ESA-Bodenstation Kourou

Update 4, 11. 12. 2013: Mit einem Schubmanöver über der Rückseite des Mondes wurde am 10. Dezember 2013 die bislang kreisförmige Umlaufbahn von Chang'e-3 in einen elliptischen Orbit umgewandelt. Das Schubmanöver erfolgte um 14:20 Uhr MEZ, die Funksignale von der erfolgreichen Bahnveränderung erreichten die Erde um 16:24 Uhr. Der mondnächste Punkt liegt nun bei 15 Kilometer Höhe, der mondfernste bei 100 Kilometer. Derzeit wird von einem Landeversuch am 14. oder nach anderen Quellen am 15. Dezember ausgegangen, die Landezeit liegt zwischen 16:22 und 16:35 Uhr MEZ. Wir werden Sie an dieser Stelle weiter auf dem Laufenden halten.

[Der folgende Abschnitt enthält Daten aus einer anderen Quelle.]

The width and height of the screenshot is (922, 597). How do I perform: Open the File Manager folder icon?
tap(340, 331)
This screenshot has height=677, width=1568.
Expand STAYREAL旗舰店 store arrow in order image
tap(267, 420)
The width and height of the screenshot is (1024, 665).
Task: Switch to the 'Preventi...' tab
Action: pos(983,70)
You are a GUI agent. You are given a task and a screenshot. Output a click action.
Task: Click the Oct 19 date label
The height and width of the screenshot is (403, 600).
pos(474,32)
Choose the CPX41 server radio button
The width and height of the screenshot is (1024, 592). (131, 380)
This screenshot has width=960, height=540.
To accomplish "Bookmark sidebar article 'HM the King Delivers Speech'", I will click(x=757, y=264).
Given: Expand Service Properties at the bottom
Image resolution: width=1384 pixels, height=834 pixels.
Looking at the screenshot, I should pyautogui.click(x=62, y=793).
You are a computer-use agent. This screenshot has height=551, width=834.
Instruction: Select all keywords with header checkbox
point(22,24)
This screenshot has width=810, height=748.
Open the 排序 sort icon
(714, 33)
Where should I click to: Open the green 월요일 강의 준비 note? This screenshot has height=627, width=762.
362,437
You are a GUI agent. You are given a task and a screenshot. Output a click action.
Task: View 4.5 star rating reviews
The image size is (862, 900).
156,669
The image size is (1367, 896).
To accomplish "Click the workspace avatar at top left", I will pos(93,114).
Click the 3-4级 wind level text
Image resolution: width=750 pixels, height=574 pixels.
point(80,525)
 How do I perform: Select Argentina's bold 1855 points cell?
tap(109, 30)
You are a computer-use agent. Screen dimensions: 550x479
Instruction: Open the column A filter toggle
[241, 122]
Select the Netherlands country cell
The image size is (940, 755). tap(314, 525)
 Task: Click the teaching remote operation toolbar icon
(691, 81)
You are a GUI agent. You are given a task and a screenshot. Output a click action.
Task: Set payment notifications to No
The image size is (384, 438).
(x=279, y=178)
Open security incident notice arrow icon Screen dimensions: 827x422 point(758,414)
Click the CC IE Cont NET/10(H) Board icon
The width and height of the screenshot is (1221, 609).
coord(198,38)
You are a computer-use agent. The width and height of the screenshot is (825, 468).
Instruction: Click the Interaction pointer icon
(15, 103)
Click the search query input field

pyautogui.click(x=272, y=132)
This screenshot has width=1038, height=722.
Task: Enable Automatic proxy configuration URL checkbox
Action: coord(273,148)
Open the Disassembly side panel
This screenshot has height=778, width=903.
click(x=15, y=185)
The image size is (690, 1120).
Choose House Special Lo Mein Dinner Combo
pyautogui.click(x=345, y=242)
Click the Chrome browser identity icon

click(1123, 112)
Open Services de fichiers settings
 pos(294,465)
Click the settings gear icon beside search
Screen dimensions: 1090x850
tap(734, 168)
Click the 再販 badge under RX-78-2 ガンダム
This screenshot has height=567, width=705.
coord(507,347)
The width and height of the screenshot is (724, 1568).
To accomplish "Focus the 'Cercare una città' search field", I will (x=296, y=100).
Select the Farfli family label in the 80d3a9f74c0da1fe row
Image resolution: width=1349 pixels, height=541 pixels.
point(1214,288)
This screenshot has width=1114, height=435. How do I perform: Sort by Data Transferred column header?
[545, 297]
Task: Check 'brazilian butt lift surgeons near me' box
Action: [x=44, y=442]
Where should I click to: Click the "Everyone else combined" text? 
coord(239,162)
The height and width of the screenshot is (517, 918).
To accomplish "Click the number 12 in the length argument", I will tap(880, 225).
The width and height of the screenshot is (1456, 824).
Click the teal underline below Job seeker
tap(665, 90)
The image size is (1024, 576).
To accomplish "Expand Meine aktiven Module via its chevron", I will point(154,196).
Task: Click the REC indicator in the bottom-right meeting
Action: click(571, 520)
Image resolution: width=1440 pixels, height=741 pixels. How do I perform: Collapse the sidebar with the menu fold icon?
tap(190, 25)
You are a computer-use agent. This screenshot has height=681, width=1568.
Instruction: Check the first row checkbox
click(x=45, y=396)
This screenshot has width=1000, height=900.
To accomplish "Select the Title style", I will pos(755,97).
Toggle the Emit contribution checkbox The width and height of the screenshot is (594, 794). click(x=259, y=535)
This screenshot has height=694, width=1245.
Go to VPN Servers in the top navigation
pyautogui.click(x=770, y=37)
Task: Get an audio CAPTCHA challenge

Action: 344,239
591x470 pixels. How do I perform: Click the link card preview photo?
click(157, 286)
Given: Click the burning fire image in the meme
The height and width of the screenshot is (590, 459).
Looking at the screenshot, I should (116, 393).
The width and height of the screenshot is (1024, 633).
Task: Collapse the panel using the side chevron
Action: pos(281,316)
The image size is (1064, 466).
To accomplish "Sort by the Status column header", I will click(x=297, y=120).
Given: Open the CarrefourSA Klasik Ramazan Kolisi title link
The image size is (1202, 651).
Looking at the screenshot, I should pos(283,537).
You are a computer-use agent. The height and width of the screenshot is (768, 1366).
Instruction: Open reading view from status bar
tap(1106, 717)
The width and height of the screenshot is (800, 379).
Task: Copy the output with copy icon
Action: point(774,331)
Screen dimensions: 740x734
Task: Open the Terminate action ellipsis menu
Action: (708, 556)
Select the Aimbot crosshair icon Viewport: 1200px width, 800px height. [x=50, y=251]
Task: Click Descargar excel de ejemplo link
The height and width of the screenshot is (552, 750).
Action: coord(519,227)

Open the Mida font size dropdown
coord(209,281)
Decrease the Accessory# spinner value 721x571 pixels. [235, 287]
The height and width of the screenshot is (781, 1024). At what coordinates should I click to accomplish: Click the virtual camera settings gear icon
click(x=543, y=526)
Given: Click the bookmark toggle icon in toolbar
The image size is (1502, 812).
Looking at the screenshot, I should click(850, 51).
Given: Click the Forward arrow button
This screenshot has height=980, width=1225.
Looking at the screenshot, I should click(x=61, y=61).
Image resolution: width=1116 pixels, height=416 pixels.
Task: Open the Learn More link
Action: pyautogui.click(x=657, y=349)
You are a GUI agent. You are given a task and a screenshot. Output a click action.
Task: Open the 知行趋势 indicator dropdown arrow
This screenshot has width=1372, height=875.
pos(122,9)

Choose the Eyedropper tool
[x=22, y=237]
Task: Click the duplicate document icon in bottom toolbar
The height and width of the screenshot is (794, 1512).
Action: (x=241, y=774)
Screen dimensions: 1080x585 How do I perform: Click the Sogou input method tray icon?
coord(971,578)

Update 3, 9. 12. 2013: Die Landung der chinesischen Mondsonde Chang'e-3 ist derzeit für den 14. Dezember 2013 für den Zeitraum von 16:22 bis 16:35 Uhr vorgesehen (alle Zeiten in MEZ). Am gleichen Tag wird der Lander noch den kleinen Rover Yutu aussetzen, dies soll zwischen 21:38 und 23:21 Uhr geschehen. An darauffolgenden Tag zwischen 8:21 und 16:38 Uhr ist vorgesehen, dass sich die beiden Raumsonden während einer Datenübertragung zur Erde gegenseitig auf der Mondoberfläche fotografieren. Wir werden Sie an dieser Stelle weiter auf dem Laufenden halten.

Update 2, 6. 12. 2013: Mit einem rund sechsminütigen Schubmanöver trat am 6. Dezember 2013 um 10:53 Uhr MEZ die chinesische Mondsonde Chang'e-3 in eine kreisförmige Umlaufbahn um den Erdtrabanten ein. Derzeit wird von einer Landung am 14. Dezember 2013 ausgegangen, wir werden Sie an dieser Stelle weiterhin auf dem Laufenden halten.

Update, 3. 12. 2013: Die chinesische Mondsonde Chang'e-3 ist weiterhin auf Kurs, am Abend des 2. Dezember 2013 um 22:50 Uhr MEZ führte die Sonde eine Bahnkorrektur durch. Nach einer totalen Flugzeit von 112 Stunden soll sie am 6. Dezember in Mondnähe ankommen. Dort wird sie gegen 10:30 Uhr MEZ durch Zündung des Haupttriebwerks in eine kreisförmige Umlaufbahn von zunächst 100 Kilometer Höhe einschwenken. Auf dieser Bahn soll Chang'e-3 für rund vier Tage verweilen. Danach wird durch Zündung des Bordantriebs der mondnächste Punkt der Bahn auf 15 Kilometer Höhe abgesenkt, auf dieser elliptischen Bahn bleibt die Sonde ebenfalls für rund vier Tage. Derzeit geht die Europäische Raumfahrtbehörde ESA von einer weichen Landung auf dem Mond am Samstag, den 14. Dezember, zwischen 9 und 13 Uhr MEZ aus.

Sinus Iridum, der Landeplatz von Chang'e-3 | Am Nordrand des Mare Imbrium, dem Regenmeer, erstreckt sich die Regenbogenbucht, Sinus Iridum. In diesem Gebiet soll die chinesische Raumsonde Chang'e-3 am 14. Dezember 2013 weich landen.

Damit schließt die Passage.